> [TASK OBJECTIVE]:
Without including any pictures, write out all the records word for word.

> [DATA FOR THIS EXERCISE]:
----

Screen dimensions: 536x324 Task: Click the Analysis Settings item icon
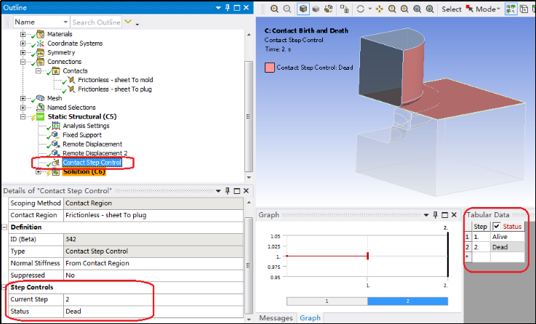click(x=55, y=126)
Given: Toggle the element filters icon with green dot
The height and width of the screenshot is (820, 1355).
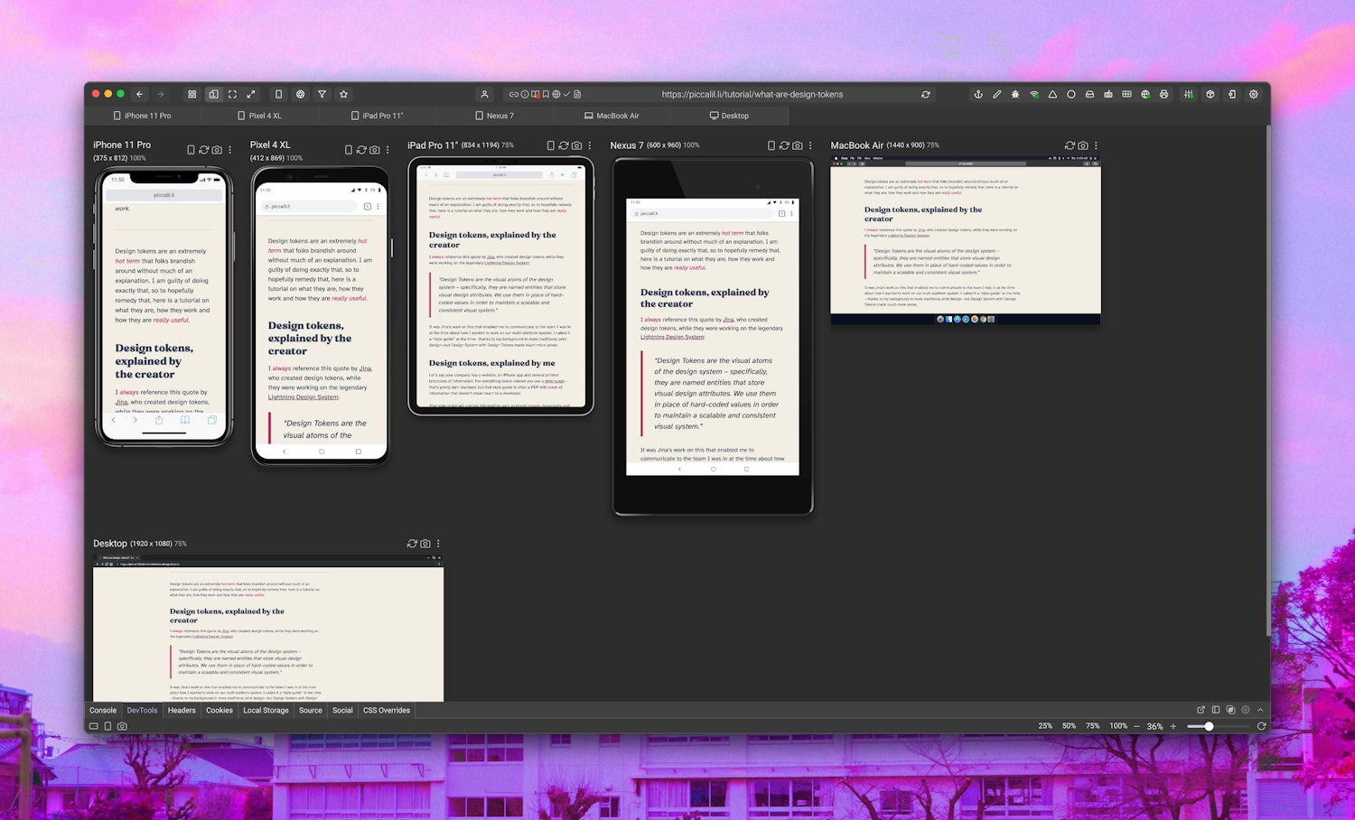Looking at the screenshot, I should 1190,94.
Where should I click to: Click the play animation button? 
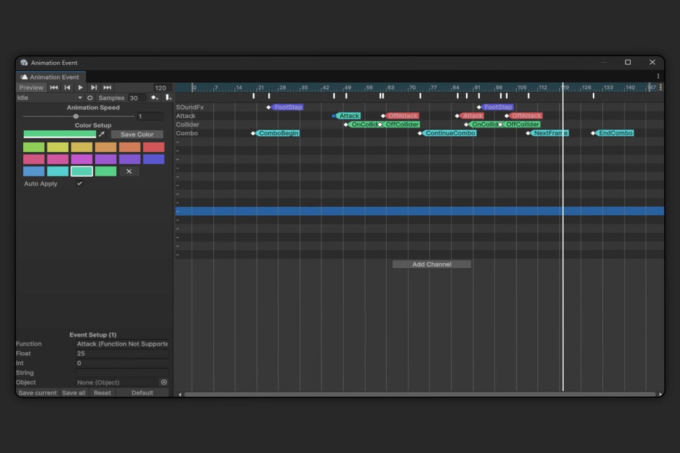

----

> [TASK SOLUTION]:
Screen dimensions: 536x324 Task: Click the Analysis Settings item icon
click(x=55, y=126)
Given: Toggle the element filters icon with green dot
The height and width of the screenshot is (820, 1355).
Looking at the screenshot, I should 1190,94.
Where should I click to: Click the play animation button? 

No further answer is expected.